Becker, would you like to add further comments?
DR.
BECKER: This is an issue that a lot of
us are very interested in, and I think the point that I would like to make is
that what we have to go on today is exactly what the device, in fact, advises.
And
if I could have the slide up, please.
This
is the AED treatment algorithm that is currently circulated all over the world,
and what it essentially says is that as soon as you have an AED available to
you, you attach the AED and you defibrillate if that rhythm is ventricular
fibrillation.
So
I just want to highlight -- slide down -- that our current state of
international and national recommendations is when you see ventricular
fibrillation, to defibrillate that rhythm.
Now,
there is a body of data that is emerging to suggest that there may be a time
where it would be better to receive CPR first, and I personally believe that
that's probably going to be true, but as of yet, there is not a national
organization that has made such a recommendation. There's not an international organization, and there are really
fine training organizations that will be examining this, and that may be
something that will change in the future.
DR.
MAISEL: What would be the recourse for
-- "recourse" is probably the wrong word -- but a person purchases
the device and there are significant changes in the recommendations regarding
defibrillation or CPR over the course of the next two or three or five or ten
years, and you know, there are hundreds of thousands of devices out there that
are not doing the recommended algorithm.
How would we respond to that situation?
DR.
SNYDER: Well, to begin with the device
is actually configurable. Again, you
use the event review software so that it's not configurable by the lay
responder. But the protocol can be
changed. It supports one, two, or three
shocks after every interval of CPR, should they be indicated.
It
also has various CPR compression intervals that can be programmed, anything
from a half minute to three minutes at a time.

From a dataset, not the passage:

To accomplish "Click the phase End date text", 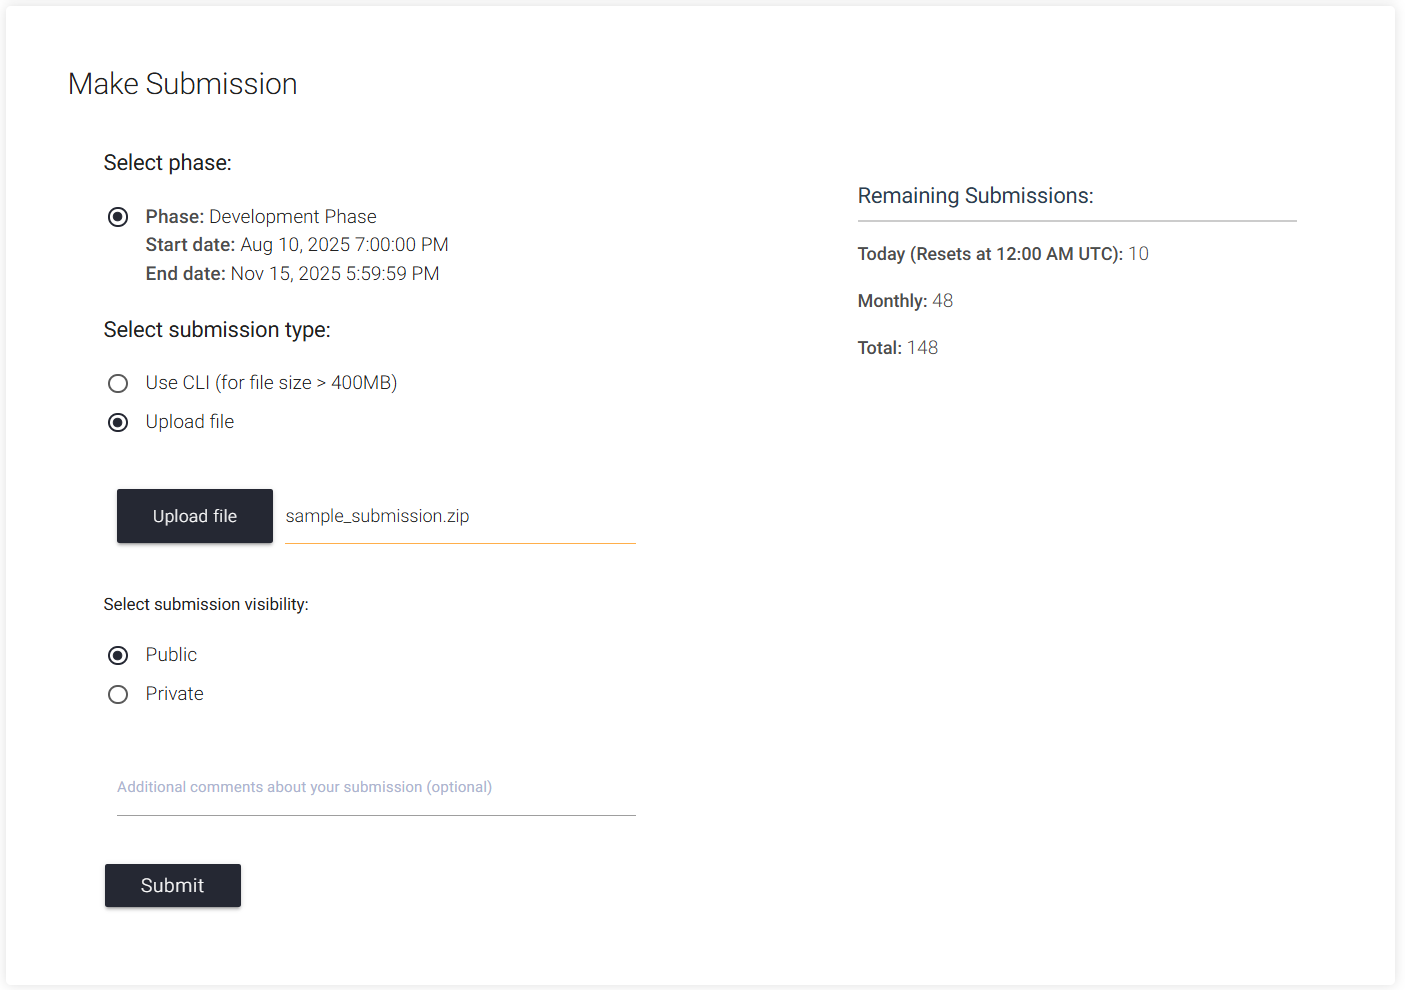I will (292, 274).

So there is a good deal of flexibility built into the device.
Beyond
that, if protocols are adopted that the product is not currently capable of
supporting, the software can be upgraded in the device, and this would most
likely be handled by a male end upgrade for the product.
DR.
MAISEL: Finally, I wanted to touch on
some of the safety issues that have been discussed this morning both by the FDA
and Philips. From your submission it
appears that there's about 167,000 devices that are in service and close to
450,000 device service years, and so I think the relatively small number of
adverse events that have been reported in the context of that is not that
concerning to me.
What
is of more concern is that there do continue to be a number of recalls related
to these products. I know Philips
themselves had a recall related to their AED, and I'd like to have you walk
through how a patient notification system would work if a patient needed to be
notified or a buyer needed to be notified that their device was under advisory
or recall.
DR.
SNYDER: Certainly. First, I'd like to bring up Slide S-77,
please.
I
would like to review our recall history for the panel's benefit because
certainly there have been many recalls of defibrillators.
Slide
up.
The
recall history, this product line of defibrillators, the ForeRunner, the FR-2,
and the On-Site, is we have had one Philips AED recalled. That's not one recall. It is one recall, but it's one device.
The
FR-2 has been built with components that might cause -- excuse me? Oh, this was in a device -- excuse me --
that had been built with a component that could lead to an early self-test
failure. It was not a device that we
understood to be disabled. It was
actually a functional defibrillator, but we did recall the device. The customer was contacted the next day, and
the device was retrieved.
So our recall history is very solid, partly because of the comprehensiveness of the self-test. We call it our recall prohibitor.